Comment by steve2152 on Jeff Hawkins on neuromorphic AGI within 20 years · 2020-12-13T10:56:41.202Z · LW · GW

I decline. Thanks though.

Comment by steve2152 on Jeff Hawkins on neuromorphic AGI within 20 years · 2020-12-13T10:51:27.880Z · LW · GW

I strongly suspect that cloned hidden Markov model is going to do worse in any benchmark where there's a big randomly-ordered set of training / tasting data, which I think is typical for ML benchmarks. I think its strength is online learning and adapting in a time-varying environment (which of course brains need to do), e.g. using this variant. Even if you find such a benchmark, I still wouldn't be surprised if it lost to DNNs. Actually I would be surprised if you found any benchmark where it won.

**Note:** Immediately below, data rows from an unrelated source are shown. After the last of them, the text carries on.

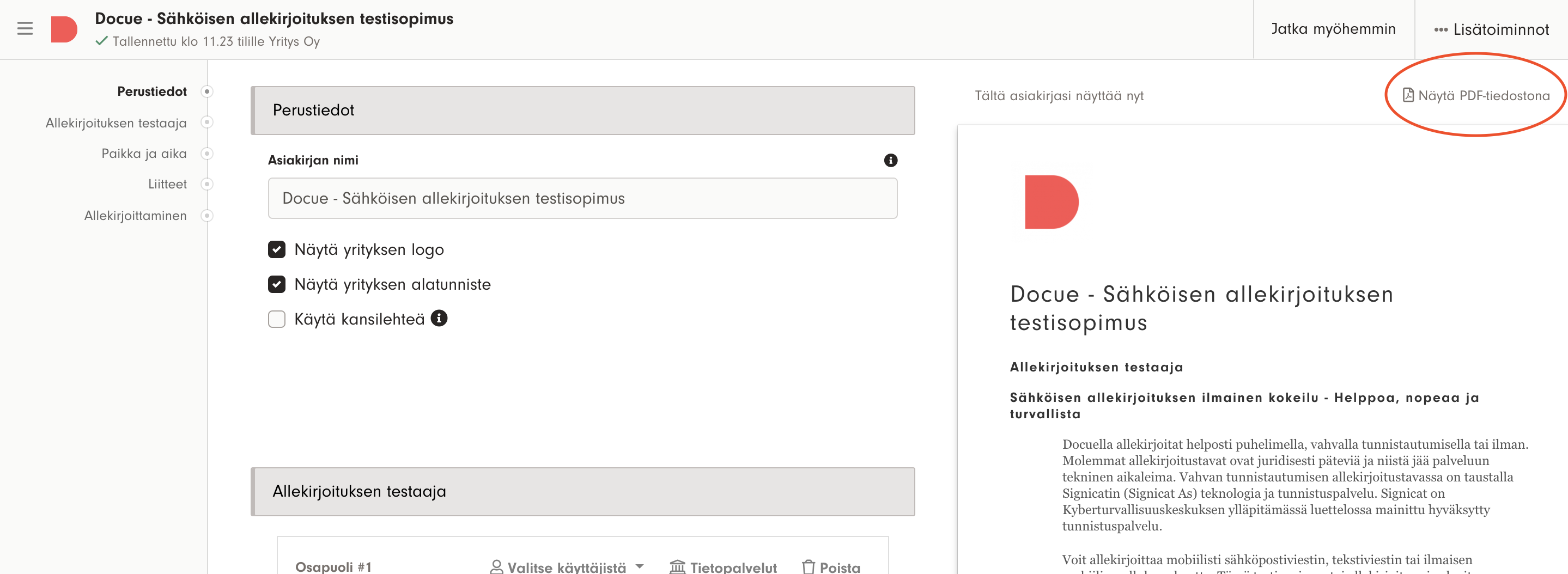Image resolution: width=1568 pixels, height=574 pixels.
Task: Click the Tietopalvelut bank icon
Action: click(x=677, y=567)
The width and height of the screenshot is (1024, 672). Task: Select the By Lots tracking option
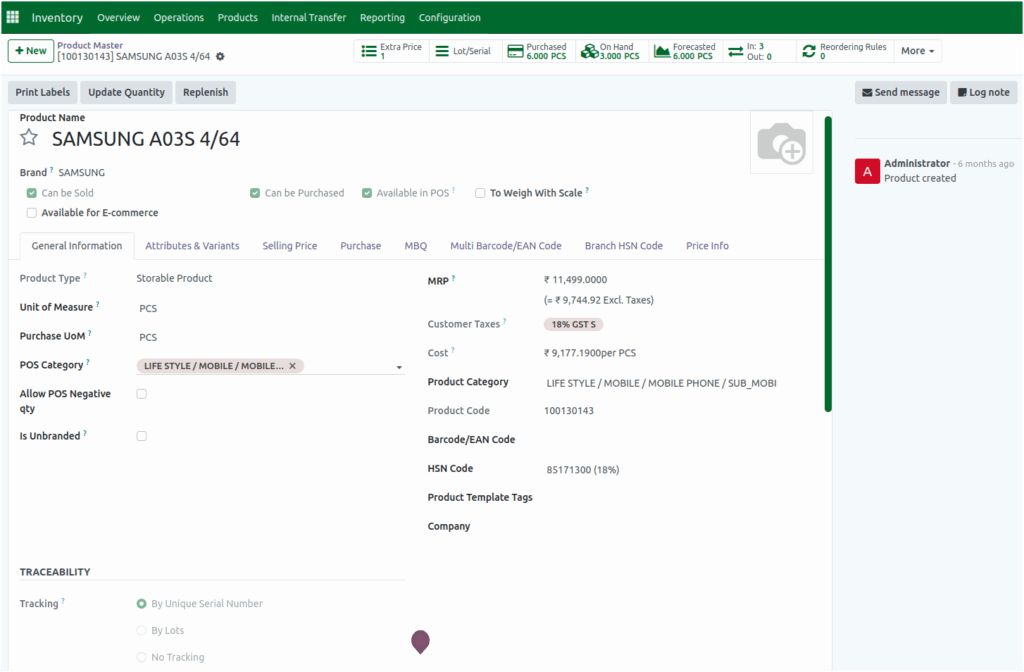click(x=141, y=630)
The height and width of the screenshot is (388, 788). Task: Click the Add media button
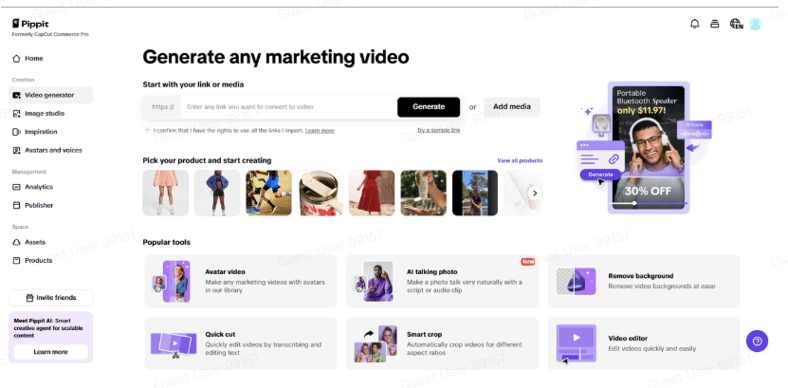pyautogui.click(x=512, y=107)
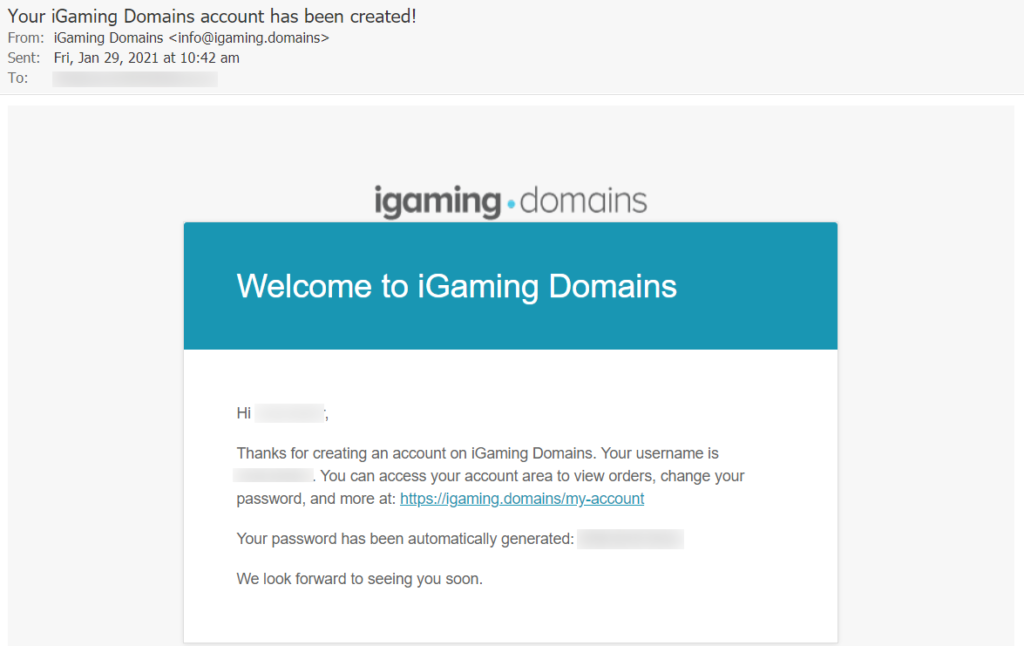
Task: Click the From: label
Action: coord(25,38)
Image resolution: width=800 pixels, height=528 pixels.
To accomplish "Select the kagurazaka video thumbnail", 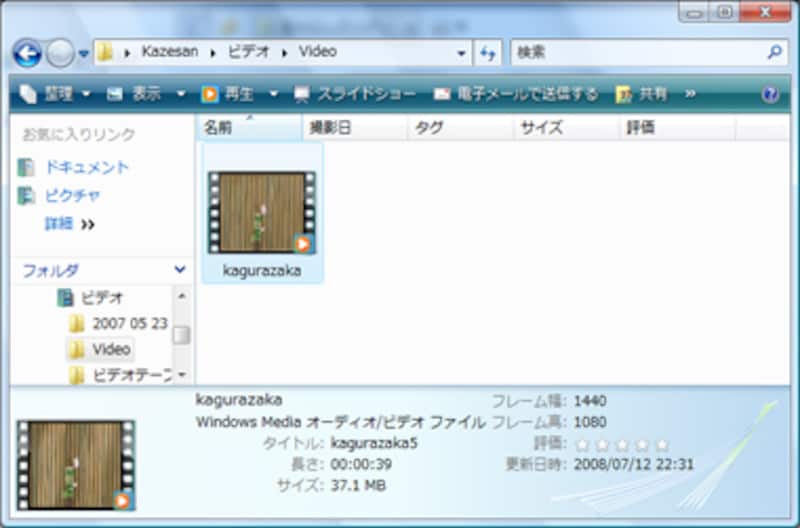I will pos(262,213).
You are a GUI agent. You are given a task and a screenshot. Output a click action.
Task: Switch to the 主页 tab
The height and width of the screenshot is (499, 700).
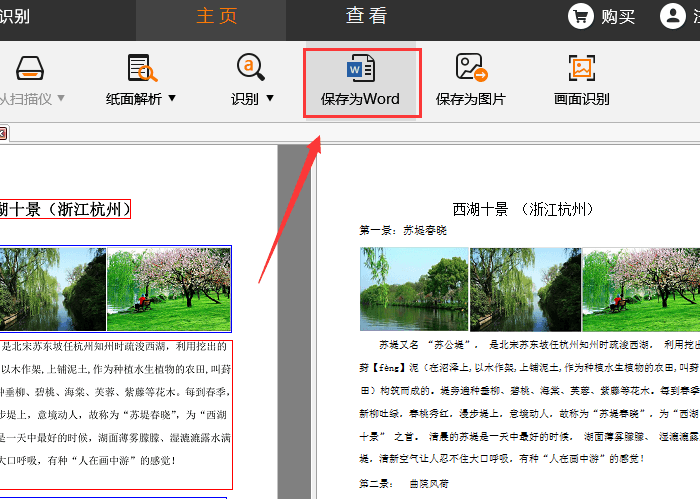[217, 16]
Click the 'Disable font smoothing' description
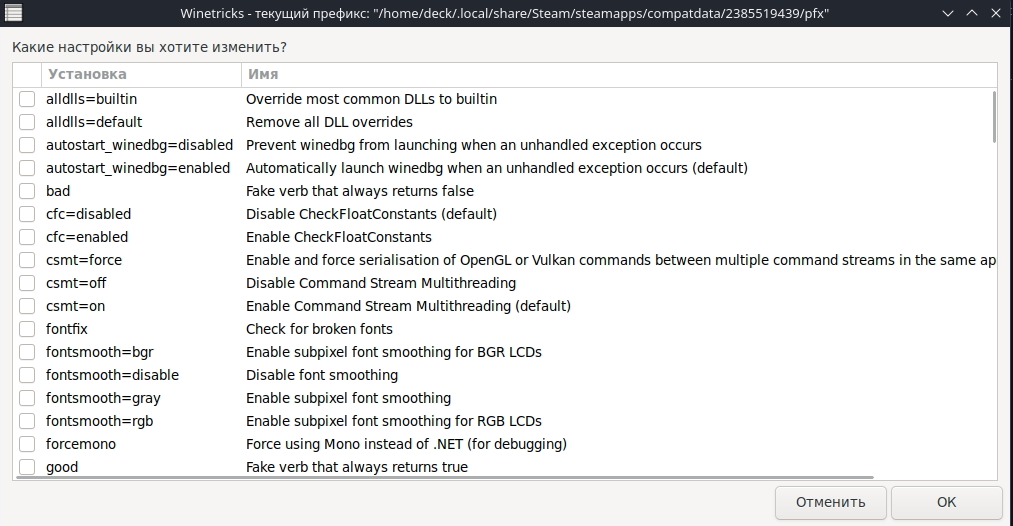Screen dimensions: 1013x526 tap(322, 375)
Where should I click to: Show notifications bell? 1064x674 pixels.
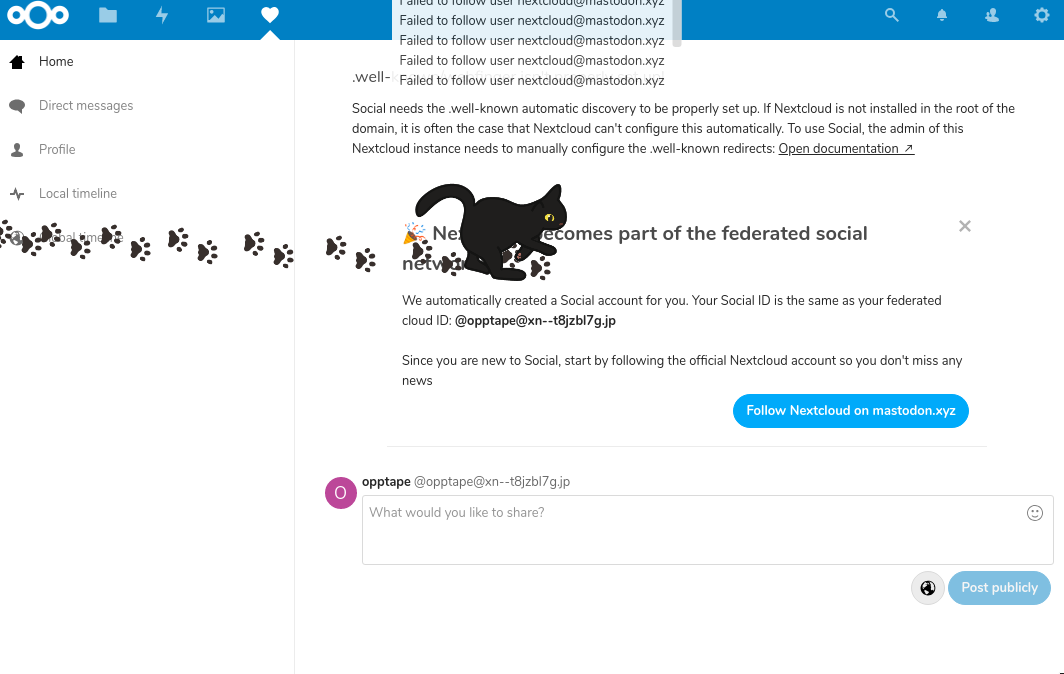tap(942, 15)
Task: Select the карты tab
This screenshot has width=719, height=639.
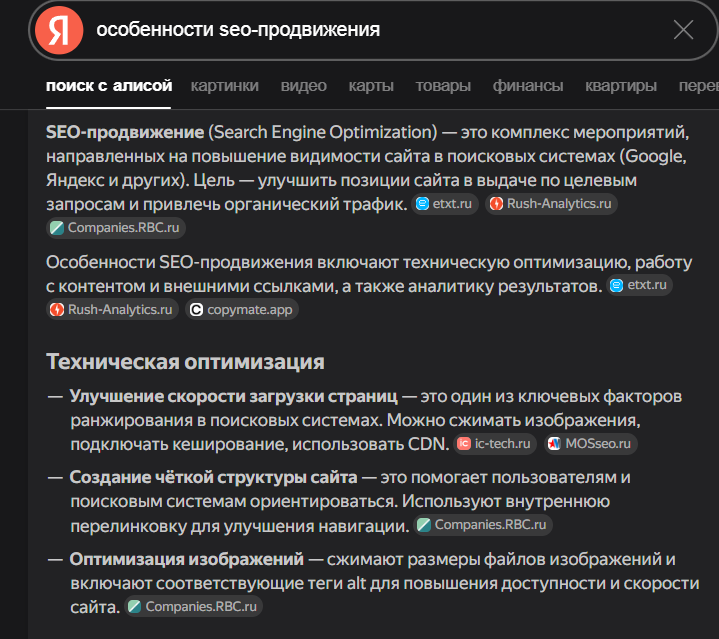Action: [x=371, y=86]
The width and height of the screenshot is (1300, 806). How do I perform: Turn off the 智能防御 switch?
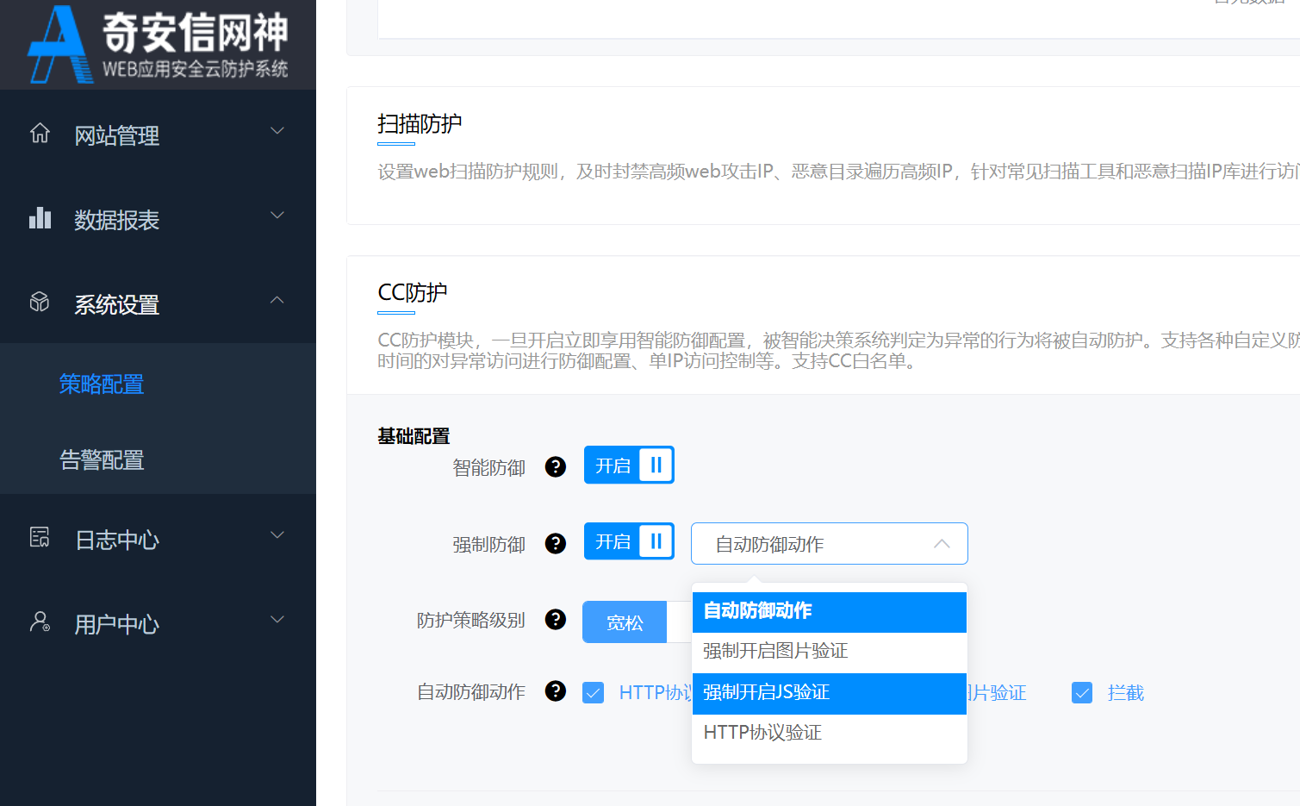click(x=629, y=466)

I take (some) brain-like algorithms seriously for reasons that are not "these algorithms are proving themselves super useful today". Vicarious's robots might change that, but that's not guaranteed. Instead there's a different story which is "we know that reverse-engineered high-level brain algorithms, if sufficiently understood, can do everything humans do, including inventing new technology etc. So finding a piece of that puzzle can be important because we expect the assembled puzzle to be important, not because the piece by itself is super useful."

Comment by steve2152 on My computational framework for the brain · 2020-12-12T22:10:10.053Z · LW · GW

That's a shame. Seems like an important piece.

Well, we don't have AGI right now, there must be some missing ingredients... :-)

direct my models to the topics that I want outputs on

Well you can invoke a high-confidence model: "a detailed solution to math problem X involving ingredients A,B,C". Then the inference algorithm will shuffle through ideas in the brain trying to build a self-consistent model that involves this shell of a thought but fills in the gaps with other pieces that fit. So that would feel like trying to figure something out.

I think that's more like inference than learning, but of course you can memorize whatever useful new composite models that come up with during this process.